The city originally wanted the tax increment district to extend three miles in all directions from the research park south of St. Mary's road, but negotiators have agreed to the district's demands that it extend one mile, Anderson said. But he said boundaries are still a key sticking point.
Anderson said the city has also agreed to district demands that the existing Motorola Building in the research park be exempted from the tax increment district. He said it doesn't make sense for the city to expect the district to agree to take existing property off the tax rolls and tax dollars out of the schools' pockets.
"For us to encourage them to put taxable properties in the TIF district, that's not an appropriate thing to do," he said. "We want to stick with the original intent and make it apply to new development."
To offset potential revenue losses, the city has agreed to pay the schools more money upfront from a separate downtown tax increment district.
"For some reason, the city has chosen to bundle the TIFs to coerce the board," Anderson said. "The first year, we'll be losing hundreds of thousands of dollars because of the property that will come off with the TIF."
Schweighart said he believes the schools' action is counterproductive because the UI can choose to build in the area and not pay taxes on the property.

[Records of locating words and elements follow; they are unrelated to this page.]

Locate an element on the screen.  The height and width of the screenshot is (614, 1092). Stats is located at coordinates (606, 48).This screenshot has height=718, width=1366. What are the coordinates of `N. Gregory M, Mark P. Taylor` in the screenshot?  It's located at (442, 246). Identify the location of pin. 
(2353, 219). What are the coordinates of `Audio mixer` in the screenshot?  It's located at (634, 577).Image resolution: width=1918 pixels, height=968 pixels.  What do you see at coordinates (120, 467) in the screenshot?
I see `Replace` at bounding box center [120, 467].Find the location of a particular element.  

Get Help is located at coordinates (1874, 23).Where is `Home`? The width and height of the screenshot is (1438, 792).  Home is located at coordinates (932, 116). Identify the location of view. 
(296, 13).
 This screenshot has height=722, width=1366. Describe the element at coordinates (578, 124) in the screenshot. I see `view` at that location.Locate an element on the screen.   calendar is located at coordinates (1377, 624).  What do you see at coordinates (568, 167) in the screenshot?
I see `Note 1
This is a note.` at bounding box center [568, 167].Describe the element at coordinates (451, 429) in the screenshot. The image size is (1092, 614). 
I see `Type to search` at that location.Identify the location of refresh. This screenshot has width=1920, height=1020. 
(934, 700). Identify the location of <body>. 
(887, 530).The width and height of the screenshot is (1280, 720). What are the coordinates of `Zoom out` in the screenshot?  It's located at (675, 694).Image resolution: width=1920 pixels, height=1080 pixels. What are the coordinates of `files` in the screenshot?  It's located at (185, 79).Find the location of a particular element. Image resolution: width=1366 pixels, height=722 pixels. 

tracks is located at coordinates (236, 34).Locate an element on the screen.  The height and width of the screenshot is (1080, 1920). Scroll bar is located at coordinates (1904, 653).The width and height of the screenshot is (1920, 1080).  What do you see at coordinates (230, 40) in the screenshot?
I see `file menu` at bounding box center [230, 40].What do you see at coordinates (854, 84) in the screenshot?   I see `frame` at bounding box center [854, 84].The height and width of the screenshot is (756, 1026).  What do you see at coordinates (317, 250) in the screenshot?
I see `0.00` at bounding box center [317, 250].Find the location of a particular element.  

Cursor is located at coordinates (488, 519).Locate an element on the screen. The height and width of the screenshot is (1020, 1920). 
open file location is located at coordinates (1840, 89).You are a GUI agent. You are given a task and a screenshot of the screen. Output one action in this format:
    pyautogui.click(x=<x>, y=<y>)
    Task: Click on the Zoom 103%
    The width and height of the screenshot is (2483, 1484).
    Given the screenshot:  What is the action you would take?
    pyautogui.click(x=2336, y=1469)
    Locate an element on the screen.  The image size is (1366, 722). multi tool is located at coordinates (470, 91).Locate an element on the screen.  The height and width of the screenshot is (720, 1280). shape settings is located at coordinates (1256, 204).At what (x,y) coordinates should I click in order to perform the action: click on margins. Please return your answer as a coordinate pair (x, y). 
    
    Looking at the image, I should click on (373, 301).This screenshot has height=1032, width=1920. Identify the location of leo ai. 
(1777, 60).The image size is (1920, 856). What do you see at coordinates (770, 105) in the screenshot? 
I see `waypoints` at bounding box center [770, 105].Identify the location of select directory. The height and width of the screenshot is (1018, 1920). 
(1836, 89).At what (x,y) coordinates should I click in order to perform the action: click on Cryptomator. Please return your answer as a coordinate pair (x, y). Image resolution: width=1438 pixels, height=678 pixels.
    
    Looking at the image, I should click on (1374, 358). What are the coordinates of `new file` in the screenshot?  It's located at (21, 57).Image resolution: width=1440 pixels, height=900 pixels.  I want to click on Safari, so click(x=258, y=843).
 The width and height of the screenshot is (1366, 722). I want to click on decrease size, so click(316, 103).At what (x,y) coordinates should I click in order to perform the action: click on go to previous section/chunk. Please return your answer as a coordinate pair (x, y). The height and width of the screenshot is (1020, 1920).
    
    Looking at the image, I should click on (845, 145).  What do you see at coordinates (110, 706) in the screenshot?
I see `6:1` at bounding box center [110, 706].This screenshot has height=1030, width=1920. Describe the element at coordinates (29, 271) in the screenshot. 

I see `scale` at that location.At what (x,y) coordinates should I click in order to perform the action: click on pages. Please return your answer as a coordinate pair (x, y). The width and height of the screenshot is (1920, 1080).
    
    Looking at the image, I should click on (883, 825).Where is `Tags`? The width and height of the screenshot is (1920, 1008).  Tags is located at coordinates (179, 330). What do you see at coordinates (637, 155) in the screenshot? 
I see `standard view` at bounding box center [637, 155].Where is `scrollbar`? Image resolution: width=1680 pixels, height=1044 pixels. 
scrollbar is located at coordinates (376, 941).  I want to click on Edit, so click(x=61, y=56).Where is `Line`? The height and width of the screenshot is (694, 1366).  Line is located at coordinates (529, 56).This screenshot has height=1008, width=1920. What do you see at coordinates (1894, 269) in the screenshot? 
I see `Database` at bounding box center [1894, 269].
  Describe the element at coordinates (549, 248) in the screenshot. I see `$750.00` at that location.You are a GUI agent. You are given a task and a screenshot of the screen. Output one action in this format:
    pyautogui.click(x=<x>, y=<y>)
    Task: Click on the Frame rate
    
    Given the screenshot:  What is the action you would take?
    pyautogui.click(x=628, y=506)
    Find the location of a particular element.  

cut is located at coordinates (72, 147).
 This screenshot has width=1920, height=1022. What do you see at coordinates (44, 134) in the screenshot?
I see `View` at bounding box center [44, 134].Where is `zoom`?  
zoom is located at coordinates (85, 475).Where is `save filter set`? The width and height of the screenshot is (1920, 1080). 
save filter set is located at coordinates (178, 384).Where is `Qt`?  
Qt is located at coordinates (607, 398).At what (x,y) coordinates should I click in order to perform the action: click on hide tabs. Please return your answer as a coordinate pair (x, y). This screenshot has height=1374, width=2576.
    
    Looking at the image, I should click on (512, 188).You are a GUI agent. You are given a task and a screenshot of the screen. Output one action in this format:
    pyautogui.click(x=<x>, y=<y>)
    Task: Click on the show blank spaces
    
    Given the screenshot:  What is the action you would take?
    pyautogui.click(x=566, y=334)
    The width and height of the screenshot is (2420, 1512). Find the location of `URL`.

"The UI can build tax-free, but it agreed to put most of the property on the tax rolls," he said. "And if the UI tears down Orchard Downs and moves that housing to Champaign, that will put a burden on the school district."
Youngsters who live in Orchard Downs graduate housing attend Urbana schools and the UI makes an annual payment to Urbana schools to educate those students, many of whom come from overseas and need expensive extra services.
"Vision is lacking here," Schweighart said of the board's stance. He also said another board move, taking the issue away from its local attorney and giving it to its Chicago law firm, created additional difficulties because the Chicago attorneys had different expectations.
"If we water this agreement down more, it won't pass the General Assembly," Schweighart said. "Tabling it without discussing it is unbelievable."
Trisha Crowley, deputy city attorney, said the tax increment district would be roughly bounded by the Neil Street railroad tracks on the west, Kirby Avenue on the north, Wright Street extended on the east and the boundary between Savoy and Champaign on the south. The area is mainly undeveloped now, but the area with the most development potential, including a hotel, restaurant and conference center, is located on the Champaign schools' section.
"The UI wants good partnerships with private industry to bring its research to market," said Crowley, who's been doing the negotiating for the city. She said another goal was to share UI revenues more equally between Champaign and Urbana schools.
"Everything's waiting for agreement by Unit 4," she said.
Greg Novak, president of the Champaign Federation of Teachers, said board members are right to proceed cautiously and not yield to pressure from other partners to the agreement.
"Ever since we passed tax caps in 1996, the school districts have found themselves hurting," Novak said. "Both cities are home rule so caps don't affect them. When the county runs out of money, it imposes a sales tax. Everyone else has alternative revenues, but the schools depend on property tax. I commend the board for walking slowly into this."